>>>>

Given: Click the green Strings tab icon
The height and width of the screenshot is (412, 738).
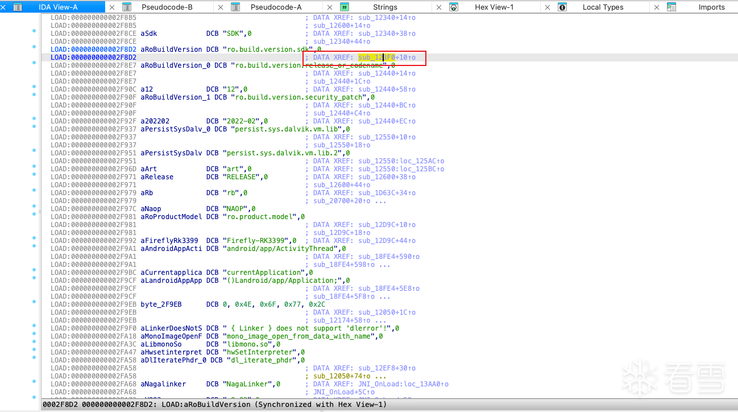Looking at the screenshot, I should click(345, 7).
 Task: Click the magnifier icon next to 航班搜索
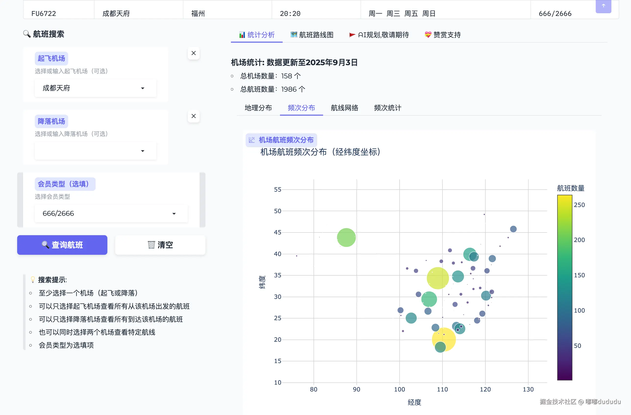point(27,34)
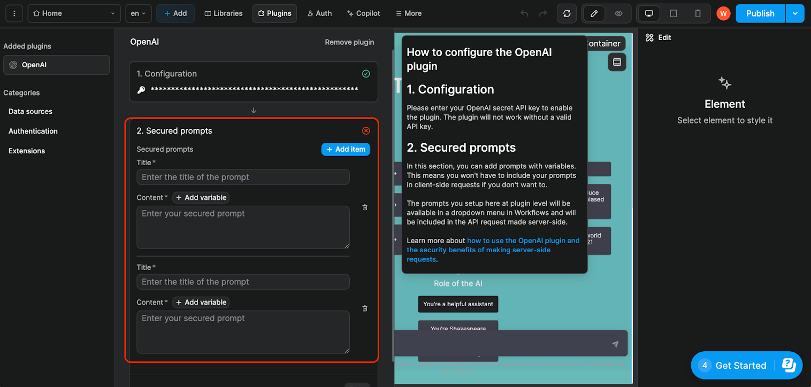Delete the first secured prompt via trash icon
The image size is (811, 387).
(364, 207)
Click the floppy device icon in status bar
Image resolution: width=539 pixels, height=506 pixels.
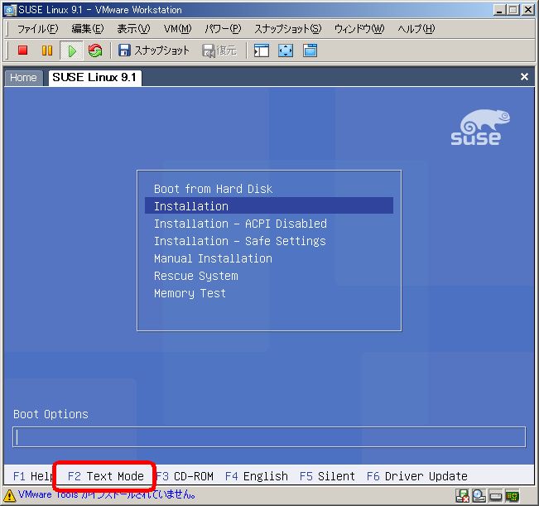tap(462, 496)
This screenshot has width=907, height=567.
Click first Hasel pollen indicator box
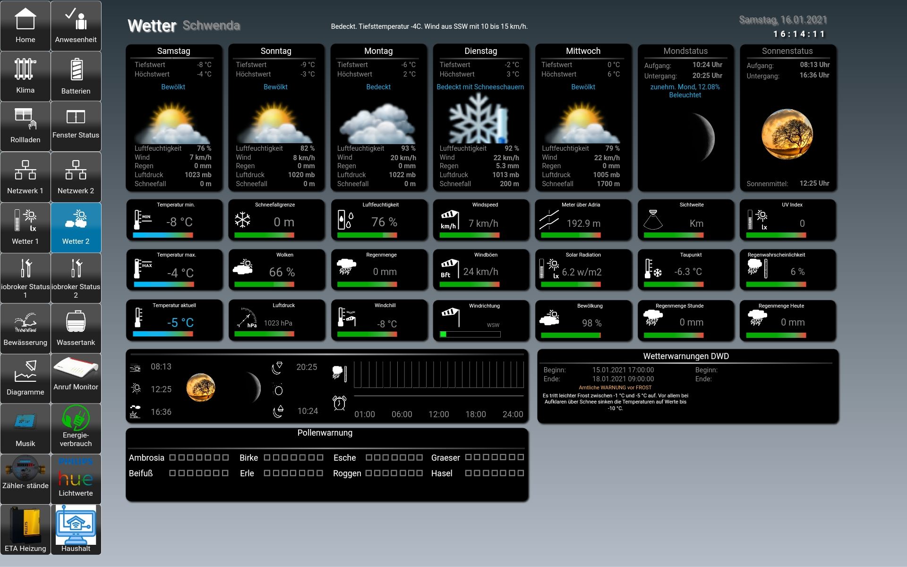pyautogui.click(x=468, y=473)
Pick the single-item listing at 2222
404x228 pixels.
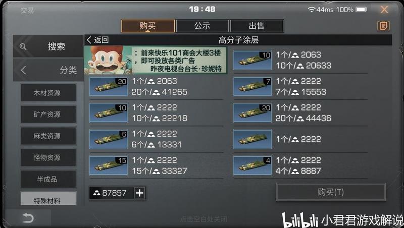tap(300, 139)
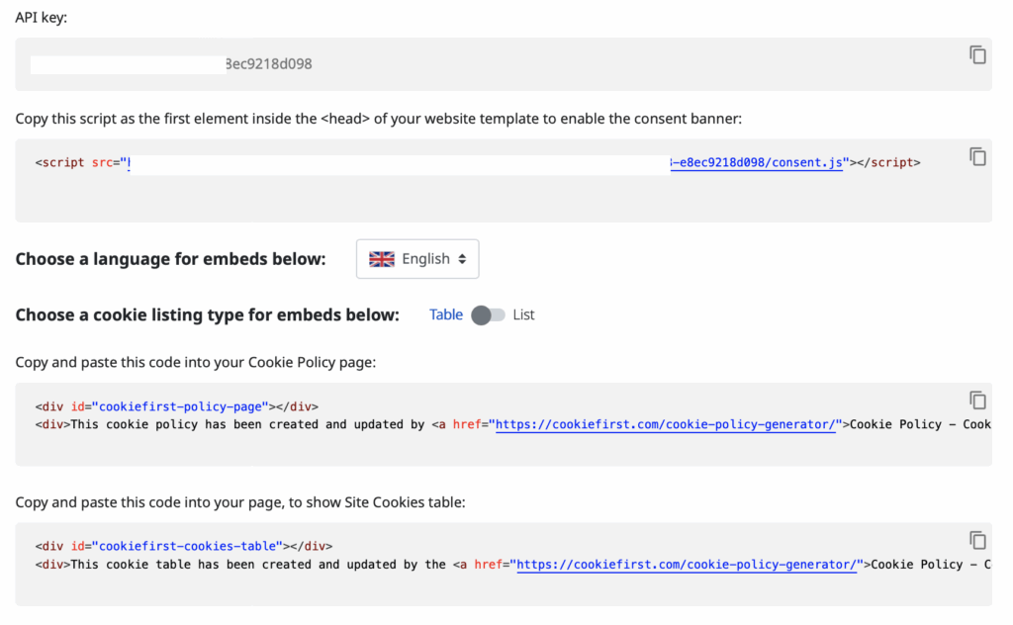Select the List listing option label
The image size is (1013, 625).
pyautogui.click(x=523, y=314)
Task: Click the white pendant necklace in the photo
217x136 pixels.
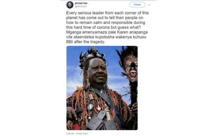Action: coord(99,108)
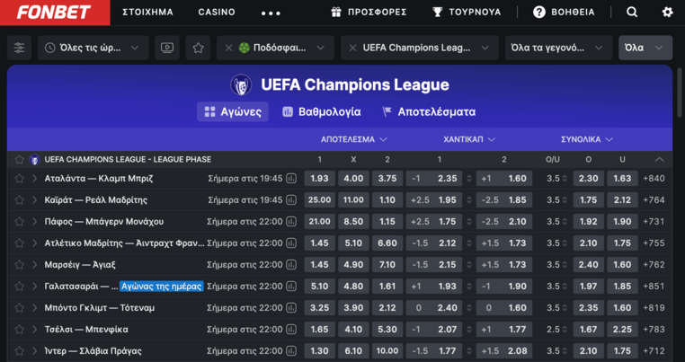Click the filter sliders icon

pos(20,48)
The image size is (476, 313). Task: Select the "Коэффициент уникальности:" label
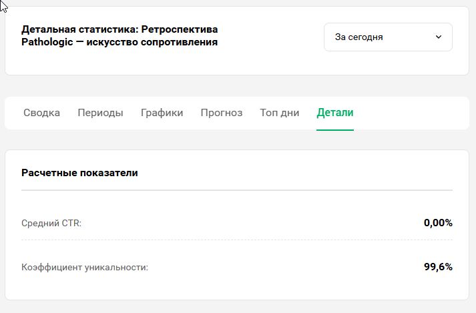(85, 267)
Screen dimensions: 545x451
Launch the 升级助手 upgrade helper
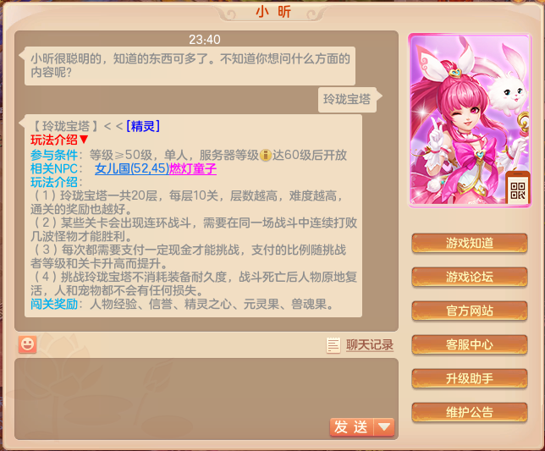point(470,378)
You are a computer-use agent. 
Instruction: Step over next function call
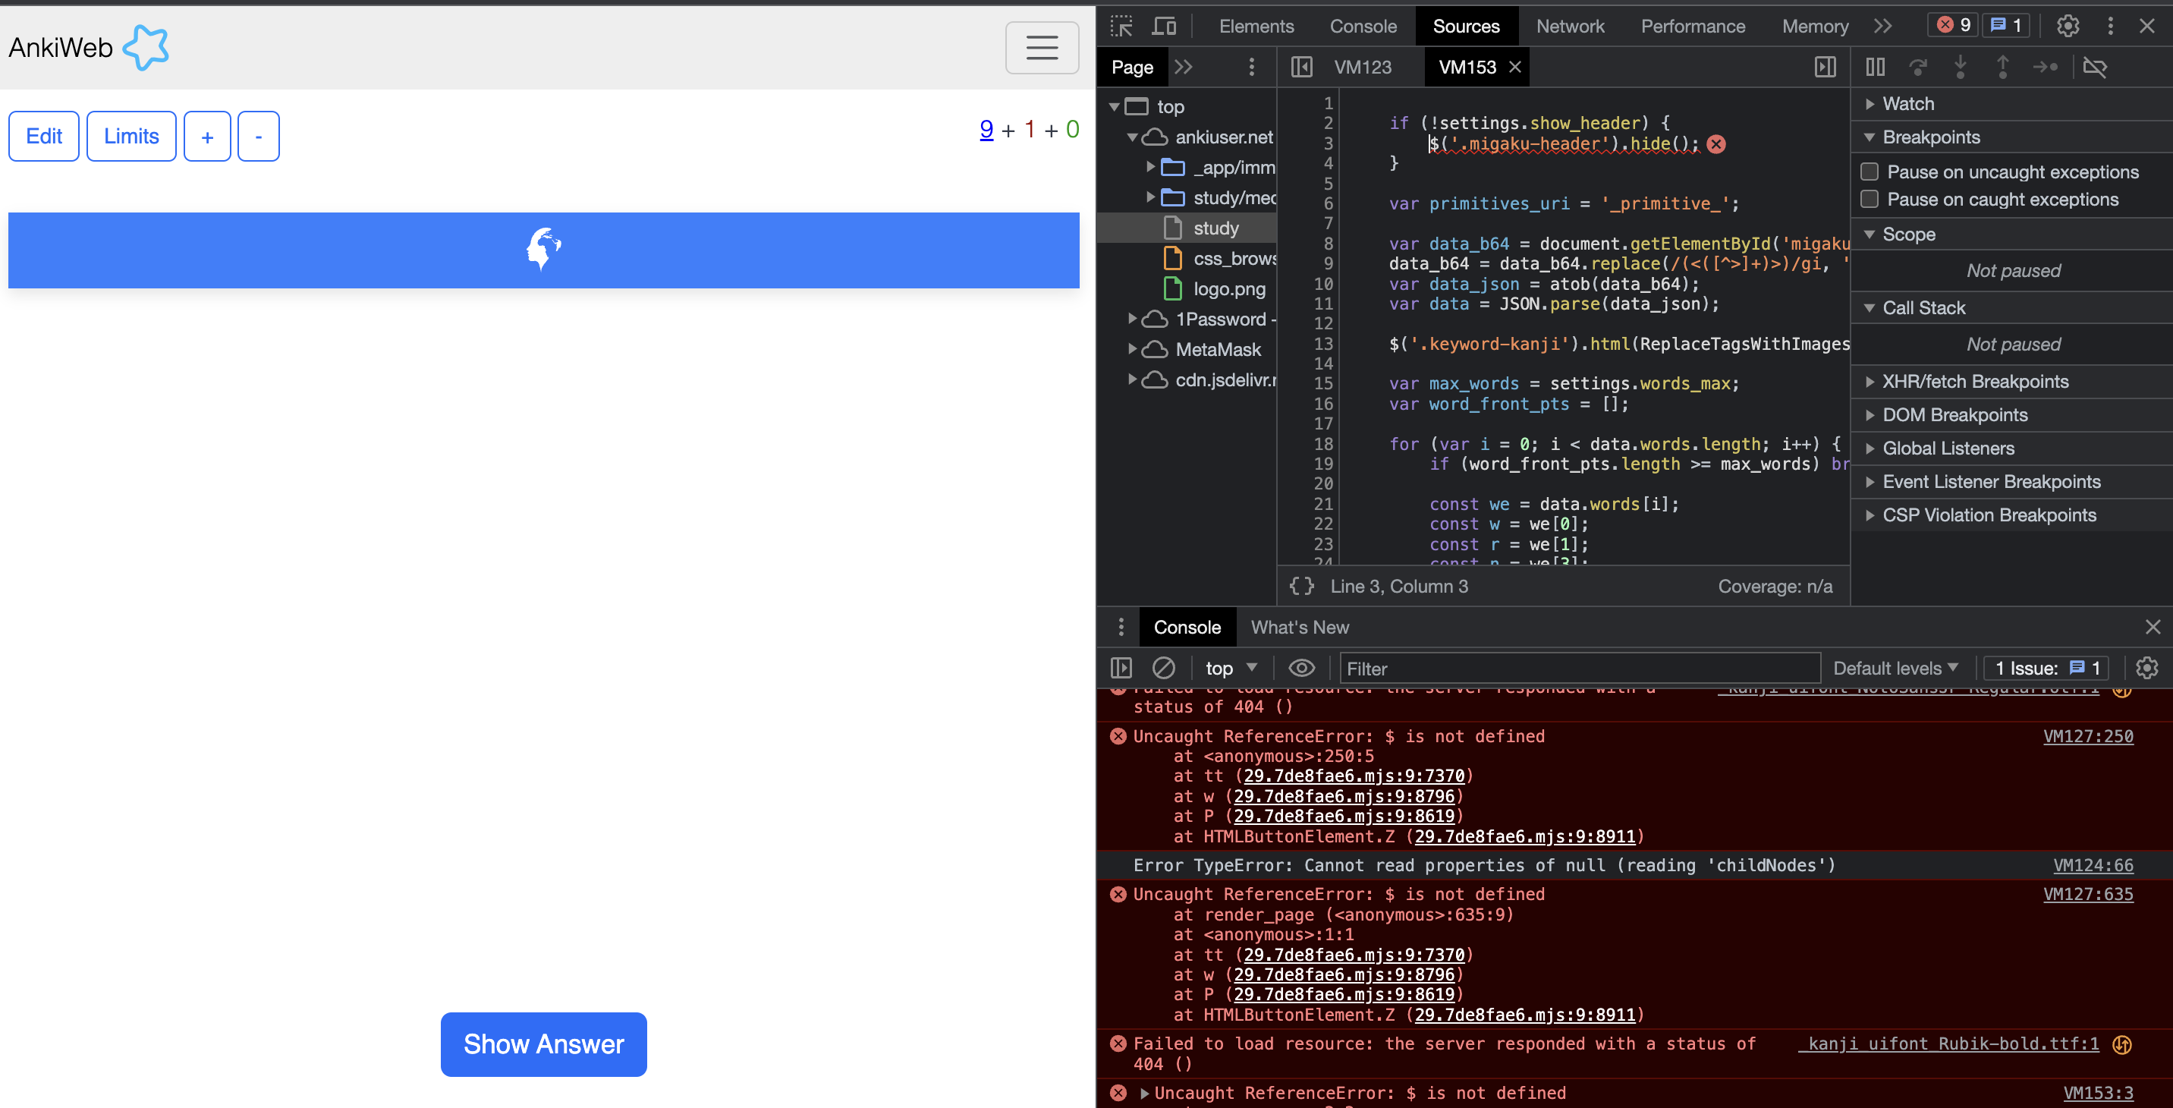point(1919,67)
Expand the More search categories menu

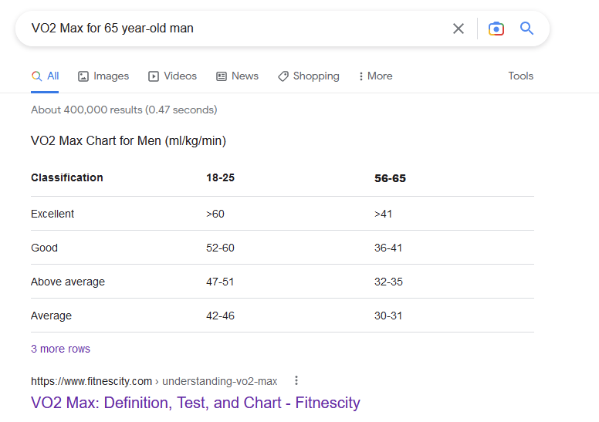coord(375,76)
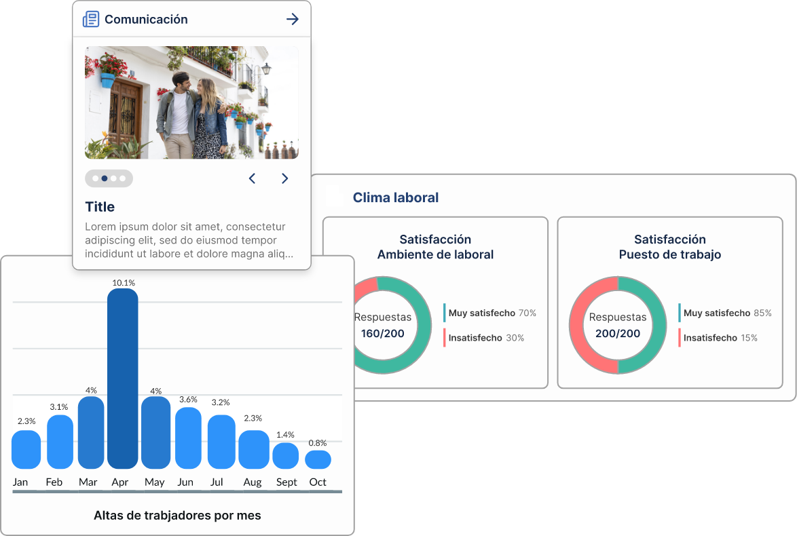Screen dimensions: 797x536
Task: Click the Clima laboral heading
Action: point(395,197)
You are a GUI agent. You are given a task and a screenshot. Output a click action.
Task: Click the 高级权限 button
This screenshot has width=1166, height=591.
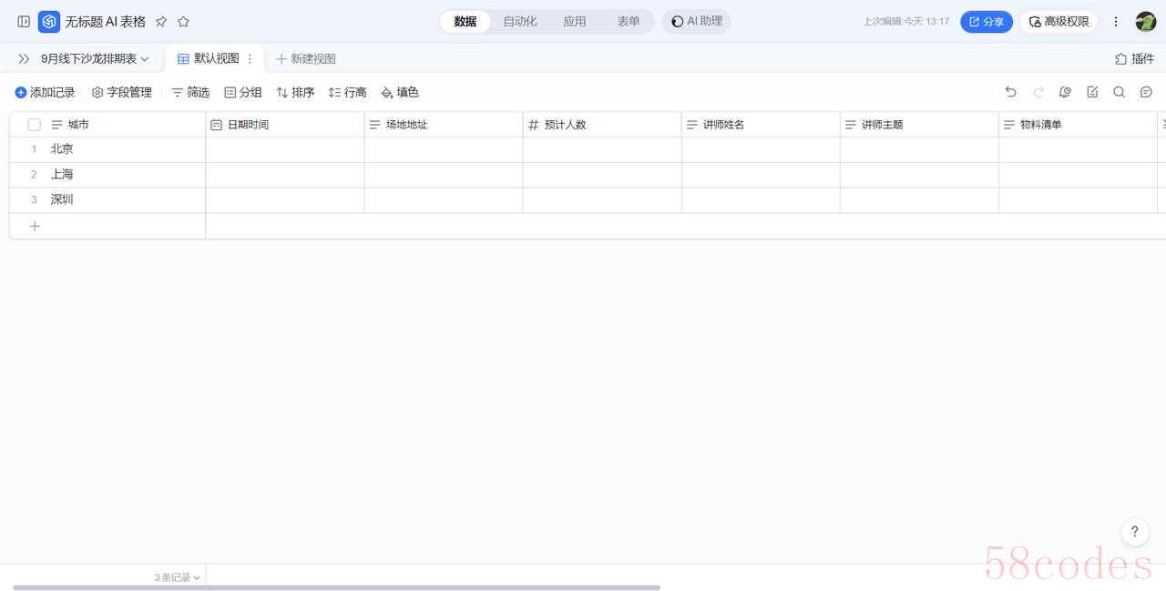tap(1059, 22)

<<<<

— TASK OBJECTIVE —
Copy out every one of the entries above word for word, with no changes, and leave out the pictures.

— TASK ANSWER —
Given: Click the green Strings tab icon
The height and width of the screenshot is (412, 738).
Looking at the screenshot, I should click(345, 7).
 Task: Click the magnifier icon next to 航班搜索
point(27,34)
Delete the first secured prompt via trash icon
The image size is (811, 387).
(364, 207)
Click the floppy device icon in status bar
Image resolution: width=539 pixels, height=506 pixels.
tap(462, 496)
This screenshot has width=907, height=567.
Click first Hasel pollen indicator box
pyautogui.click(x=468, y=473)
Pick the single-item listing at 2222
404x228 pixels.
tap(300, 139)
Select the List listing option label
The image size is (1013, 625).
pyautogui.click(x=523, y=314)
Task: Click the white pendant necklace in the photo
217x136 pixels.
Action: coord(99,108)
Click the filter sliders icon

pos(20,48)
The image size is (476, 313). Task: Select the "Коэффициент уникальности:" label
(85, 267)
Screen dimensions: 545x451
Launch the 升级助手 upgrade helper
point(470,378)
You are a computer-use agent. 
Instruction: Step over next function call
point(1919,67)
Expand the More search categories menu

coord(375,76)
Screen dimensions: 797x536
Task: Click the Clima laboral heading
Action: point(395,197)
You are a GUI agent. You are given a task and a screenshot. Output a click action.
Task: Click the 高级权限 button
This screenshot has width=1166, height=591.
tap(1059, 22)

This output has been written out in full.